The live electrode-water-bird interface

Water depth

A waterbath must be capable of precise vertical adjustment. A hydraulic lifting system may be required to quickly raise or lower a waterbath whilst it is filled with water. If a large proportion of birds avoid the electrified water it is likely the waterbath height, and perhaps also the water level, need adjusting. The height of a waterbath and the depth of the water within it must be regularly monitored by abattoir personnel and be adjusted, as necessary, to allow full submersion of the head, including the eyes and cranium (the part of the skull encasing the brain), of all birds in the batch. In ducks, when only the beak and crop are immersed, disruption of normal brain function is typically less profound and this may be due to the brain receiving a lower proportion of the current that is passing through the whole bird. Unfortunately it may be difficult to achieve complete submersion of the heads of waterfowl (the heads appear to involuntarily float at the water’s surface). Therefore it may be important to install a device that submerges the cranium of each duck or goose, eg a neck extender - although these may have limited success.

Birds may be submerged up to the rostral edge of each wing (ie shoulder level: Figure 1), if this ensures immersion of the head of the smallest bird in the batch being processed. In Europe, birds must be immersed up to the base of the wings (EC Regulation 1099/2009).

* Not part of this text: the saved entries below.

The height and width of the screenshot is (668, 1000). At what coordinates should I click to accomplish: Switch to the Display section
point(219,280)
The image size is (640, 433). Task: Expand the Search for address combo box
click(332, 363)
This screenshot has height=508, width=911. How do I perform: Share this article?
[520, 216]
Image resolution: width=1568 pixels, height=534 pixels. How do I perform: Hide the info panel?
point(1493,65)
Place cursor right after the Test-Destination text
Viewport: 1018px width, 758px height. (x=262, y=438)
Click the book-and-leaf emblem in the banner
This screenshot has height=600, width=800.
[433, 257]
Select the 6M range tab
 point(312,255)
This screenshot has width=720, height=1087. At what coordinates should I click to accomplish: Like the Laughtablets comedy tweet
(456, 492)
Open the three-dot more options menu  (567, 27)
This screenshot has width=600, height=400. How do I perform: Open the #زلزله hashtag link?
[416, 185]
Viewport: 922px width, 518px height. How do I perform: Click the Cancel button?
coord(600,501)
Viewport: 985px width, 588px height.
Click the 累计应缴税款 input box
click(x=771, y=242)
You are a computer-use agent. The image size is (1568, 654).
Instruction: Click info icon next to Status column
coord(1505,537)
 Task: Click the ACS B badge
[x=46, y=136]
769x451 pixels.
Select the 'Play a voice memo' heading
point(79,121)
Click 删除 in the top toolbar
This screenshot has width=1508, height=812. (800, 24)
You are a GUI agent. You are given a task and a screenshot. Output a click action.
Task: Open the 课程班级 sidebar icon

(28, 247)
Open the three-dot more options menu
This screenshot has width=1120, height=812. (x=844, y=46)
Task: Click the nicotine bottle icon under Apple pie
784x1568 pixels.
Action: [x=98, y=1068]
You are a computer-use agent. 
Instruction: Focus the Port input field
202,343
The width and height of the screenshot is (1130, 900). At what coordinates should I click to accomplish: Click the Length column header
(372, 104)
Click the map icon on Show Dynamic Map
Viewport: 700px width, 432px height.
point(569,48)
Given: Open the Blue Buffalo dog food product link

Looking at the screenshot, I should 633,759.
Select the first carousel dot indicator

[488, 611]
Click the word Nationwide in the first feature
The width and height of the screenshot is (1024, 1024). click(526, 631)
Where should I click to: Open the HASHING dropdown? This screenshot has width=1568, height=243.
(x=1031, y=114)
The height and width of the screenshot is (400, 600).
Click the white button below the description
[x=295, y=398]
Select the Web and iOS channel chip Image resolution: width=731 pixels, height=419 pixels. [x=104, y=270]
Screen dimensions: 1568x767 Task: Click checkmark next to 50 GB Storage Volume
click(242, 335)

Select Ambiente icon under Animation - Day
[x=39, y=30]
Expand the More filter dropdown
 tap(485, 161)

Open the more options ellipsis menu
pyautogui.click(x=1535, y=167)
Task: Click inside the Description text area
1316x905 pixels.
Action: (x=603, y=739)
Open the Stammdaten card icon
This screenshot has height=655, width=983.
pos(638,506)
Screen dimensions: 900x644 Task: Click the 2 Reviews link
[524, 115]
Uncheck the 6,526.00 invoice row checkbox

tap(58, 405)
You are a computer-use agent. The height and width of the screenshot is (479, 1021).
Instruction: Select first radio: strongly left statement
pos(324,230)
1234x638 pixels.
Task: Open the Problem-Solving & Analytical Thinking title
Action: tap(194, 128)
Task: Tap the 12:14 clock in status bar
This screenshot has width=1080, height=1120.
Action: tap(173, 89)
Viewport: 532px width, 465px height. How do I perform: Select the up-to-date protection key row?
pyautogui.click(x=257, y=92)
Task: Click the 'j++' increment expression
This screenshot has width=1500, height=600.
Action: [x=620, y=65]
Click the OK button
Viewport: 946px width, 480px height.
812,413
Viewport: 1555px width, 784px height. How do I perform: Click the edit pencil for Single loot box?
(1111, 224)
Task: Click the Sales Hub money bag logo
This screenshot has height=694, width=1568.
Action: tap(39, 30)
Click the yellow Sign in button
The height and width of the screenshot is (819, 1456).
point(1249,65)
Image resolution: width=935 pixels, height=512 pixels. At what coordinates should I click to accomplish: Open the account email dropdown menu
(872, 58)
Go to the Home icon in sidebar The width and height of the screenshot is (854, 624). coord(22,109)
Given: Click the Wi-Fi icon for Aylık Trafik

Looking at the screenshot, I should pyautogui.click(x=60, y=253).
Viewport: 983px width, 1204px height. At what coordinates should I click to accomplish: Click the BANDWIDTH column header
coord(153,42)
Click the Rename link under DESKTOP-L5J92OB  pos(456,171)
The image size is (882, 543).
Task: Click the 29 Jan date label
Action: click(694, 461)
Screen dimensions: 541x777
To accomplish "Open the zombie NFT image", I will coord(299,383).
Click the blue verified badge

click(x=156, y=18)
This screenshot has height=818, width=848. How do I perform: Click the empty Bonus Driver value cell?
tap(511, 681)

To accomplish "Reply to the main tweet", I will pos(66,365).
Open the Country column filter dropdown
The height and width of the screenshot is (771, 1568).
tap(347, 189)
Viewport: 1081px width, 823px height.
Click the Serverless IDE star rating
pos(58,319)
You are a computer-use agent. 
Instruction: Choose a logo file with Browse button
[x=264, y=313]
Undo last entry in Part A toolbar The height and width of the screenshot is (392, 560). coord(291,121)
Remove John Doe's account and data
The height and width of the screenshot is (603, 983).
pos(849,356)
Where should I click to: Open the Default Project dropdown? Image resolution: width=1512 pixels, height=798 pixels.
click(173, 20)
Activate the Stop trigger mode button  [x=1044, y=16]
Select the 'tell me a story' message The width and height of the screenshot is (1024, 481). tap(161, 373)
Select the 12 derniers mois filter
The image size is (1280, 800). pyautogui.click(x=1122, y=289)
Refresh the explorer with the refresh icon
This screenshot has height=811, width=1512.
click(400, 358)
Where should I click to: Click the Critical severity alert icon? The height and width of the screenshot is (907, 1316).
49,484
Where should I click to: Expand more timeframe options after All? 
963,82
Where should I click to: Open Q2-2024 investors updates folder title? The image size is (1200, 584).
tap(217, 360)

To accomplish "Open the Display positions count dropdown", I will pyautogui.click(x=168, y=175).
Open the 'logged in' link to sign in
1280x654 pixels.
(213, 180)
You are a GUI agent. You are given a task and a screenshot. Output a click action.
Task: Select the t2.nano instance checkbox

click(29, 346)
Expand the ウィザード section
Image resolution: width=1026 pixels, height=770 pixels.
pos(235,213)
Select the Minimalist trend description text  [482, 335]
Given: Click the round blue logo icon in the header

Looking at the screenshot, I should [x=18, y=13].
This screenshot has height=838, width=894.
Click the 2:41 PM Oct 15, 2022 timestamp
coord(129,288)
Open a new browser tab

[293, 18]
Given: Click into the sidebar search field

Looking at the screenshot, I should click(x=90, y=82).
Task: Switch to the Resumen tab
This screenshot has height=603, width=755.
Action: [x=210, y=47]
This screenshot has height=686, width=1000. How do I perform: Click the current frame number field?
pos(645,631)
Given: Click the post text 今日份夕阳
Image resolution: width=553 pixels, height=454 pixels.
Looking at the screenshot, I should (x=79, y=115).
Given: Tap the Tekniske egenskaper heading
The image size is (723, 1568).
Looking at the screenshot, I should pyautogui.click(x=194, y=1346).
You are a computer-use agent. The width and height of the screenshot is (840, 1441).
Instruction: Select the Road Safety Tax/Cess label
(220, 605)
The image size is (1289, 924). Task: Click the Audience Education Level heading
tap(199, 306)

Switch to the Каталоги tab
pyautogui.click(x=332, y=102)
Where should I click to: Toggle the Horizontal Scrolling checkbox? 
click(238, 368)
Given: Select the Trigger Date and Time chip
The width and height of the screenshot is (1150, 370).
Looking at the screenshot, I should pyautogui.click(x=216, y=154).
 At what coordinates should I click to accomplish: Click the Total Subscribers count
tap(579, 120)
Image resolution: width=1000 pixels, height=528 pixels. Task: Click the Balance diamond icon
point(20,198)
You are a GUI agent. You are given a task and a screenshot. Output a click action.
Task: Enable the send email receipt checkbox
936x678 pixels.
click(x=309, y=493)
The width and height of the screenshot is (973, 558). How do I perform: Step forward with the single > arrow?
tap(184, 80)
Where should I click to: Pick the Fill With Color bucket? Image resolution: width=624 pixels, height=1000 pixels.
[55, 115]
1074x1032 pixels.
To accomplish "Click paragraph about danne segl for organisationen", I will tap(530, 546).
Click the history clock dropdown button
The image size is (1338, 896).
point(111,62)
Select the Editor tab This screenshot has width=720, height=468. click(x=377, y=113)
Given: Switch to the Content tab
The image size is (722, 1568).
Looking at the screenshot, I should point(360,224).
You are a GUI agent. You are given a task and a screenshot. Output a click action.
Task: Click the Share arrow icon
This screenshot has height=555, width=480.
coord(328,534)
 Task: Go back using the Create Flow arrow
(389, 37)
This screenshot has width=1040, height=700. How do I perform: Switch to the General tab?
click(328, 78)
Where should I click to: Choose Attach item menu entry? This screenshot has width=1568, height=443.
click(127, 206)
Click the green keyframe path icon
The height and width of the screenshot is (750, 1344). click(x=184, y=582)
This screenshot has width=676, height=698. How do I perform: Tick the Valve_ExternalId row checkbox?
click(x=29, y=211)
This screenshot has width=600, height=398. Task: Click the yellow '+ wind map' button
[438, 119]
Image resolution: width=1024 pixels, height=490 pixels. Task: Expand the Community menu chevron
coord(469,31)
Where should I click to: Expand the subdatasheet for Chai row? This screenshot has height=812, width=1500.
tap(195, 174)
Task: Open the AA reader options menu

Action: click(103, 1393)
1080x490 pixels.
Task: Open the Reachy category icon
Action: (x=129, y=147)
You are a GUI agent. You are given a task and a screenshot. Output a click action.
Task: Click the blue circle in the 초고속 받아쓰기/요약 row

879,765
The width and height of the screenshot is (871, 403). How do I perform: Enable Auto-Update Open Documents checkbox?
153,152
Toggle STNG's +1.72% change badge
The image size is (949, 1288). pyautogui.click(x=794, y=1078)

However, care should be taken if birds are immersed deeper than the shoulders, because there may be a risk of current bypassing the head and brain and birds may not be rendered unconscious, although this is yet to be scientifically investigated.

If a shackle line is moving at a fast speed with a large number of birds per minute, such that the water is pulled from the entrance of the waterbath towards the exit, causing birds’ heads to not be fully submerged at the start of stunning, then the water level should be raised to counter this effect and ensure complete submersion of the heads for the entire length of the waterbath.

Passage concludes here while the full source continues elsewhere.